Available data:
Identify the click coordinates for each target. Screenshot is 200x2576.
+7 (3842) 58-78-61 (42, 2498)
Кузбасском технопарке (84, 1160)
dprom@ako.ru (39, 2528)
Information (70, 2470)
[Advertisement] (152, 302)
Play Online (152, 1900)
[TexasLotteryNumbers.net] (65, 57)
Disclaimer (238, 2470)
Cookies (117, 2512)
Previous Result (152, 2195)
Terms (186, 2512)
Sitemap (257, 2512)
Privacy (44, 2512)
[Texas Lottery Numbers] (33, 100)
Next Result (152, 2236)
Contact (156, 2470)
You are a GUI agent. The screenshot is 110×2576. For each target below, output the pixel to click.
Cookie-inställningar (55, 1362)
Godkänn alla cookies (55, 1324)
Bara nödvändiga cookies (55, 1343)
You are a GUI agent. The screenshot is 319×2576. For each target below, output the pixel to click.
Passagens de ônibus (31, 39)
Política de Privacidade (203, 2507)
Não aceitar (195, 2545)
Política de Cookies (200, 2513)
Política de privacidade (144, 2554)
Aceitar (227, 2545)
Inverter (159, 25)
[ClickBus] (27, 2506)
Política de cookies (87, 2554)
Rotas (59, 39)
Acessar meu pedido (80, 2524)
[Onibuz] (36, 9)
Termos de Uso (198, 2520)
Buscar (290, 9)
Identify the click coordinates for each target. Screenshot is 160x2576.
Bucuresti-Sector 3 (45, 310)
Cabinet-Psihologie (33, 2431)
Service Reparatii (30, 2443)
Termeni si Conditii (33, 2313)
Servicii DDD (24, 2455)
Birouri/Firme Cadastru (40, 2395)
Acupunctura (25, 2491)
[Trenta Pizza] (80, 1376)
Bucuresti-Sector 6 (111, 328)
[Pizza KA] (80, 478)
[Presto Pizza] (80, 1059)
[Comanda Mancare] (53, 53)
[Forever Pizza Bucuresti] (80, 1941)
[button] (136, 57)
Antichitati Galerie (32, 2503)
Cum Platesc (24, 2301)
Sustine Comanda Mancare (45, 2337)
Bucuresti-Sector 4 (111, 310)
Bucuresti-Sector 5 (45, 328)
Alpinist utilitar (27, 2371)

The problem: Search the preceding listing for "Bucuresti" and extract every line where it is found.

Answer for this exercise:
Bucuresti-Sector 3 (45, 310)
Bucuresti-Sector 6 (111, 328)
[Forever Pizza Bucuresti] (80, 1941)
Bucuresti-Sector 4 (111, 310)
Bucuresti-Sector 5 (45, 328)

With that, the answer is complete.